#### [EXERCISE BRIEF]
Below are several entries. Transcribe exactly those lines that fall from the one with "Screen dimensions: 420x263" through the one with "Task: Expand the Группа статей dropdown arrow", end lines included.

#### [MATERIAL FOR THIS TASK]
┄┄┄┄┄┄
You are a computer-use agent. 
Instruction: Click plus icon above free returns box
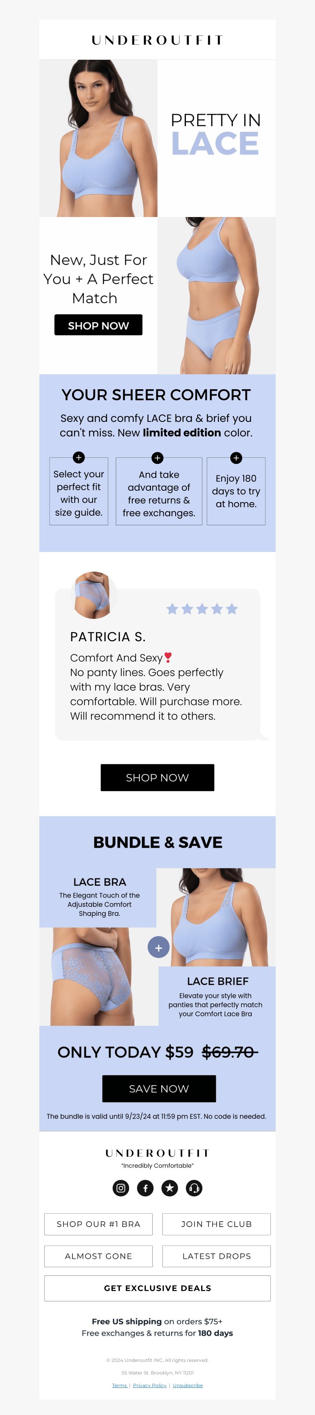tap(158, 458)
┄┄┄┄┄┄
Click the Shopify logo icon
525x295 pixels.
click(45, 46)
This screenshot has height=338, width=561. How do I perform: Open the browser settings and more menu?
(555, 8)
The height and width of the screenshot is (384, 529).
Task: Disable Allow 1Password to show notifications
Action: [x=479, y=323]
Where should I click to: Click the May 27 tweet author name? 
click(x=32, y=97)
┄┄┄┄┄┄
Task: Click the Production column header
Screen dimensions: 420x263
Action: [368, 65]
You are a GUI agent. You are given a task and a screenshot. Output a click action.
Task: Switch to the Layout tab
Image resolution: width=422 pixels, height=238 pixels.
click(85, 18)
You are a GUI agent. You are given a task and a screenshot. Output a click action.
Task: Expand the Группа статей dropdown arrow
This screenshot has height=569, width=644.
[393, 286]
┄┄┄┄┄┄
#### [ANSWER TO THE PROBLEM]
Screen dimensions: 420x263
Action: [368, 65]
You are a GUI agent. You are given a task and a screenshot. Output a click action.
Task: Switch to the Layout tab
Image resolution: width=422 pixels, height=238 pixels.
click(85, 18)
You are a GUI agent. You are given a task and a screenshot. Output a click action.
Task: Expand the Группа статей dropdown arrow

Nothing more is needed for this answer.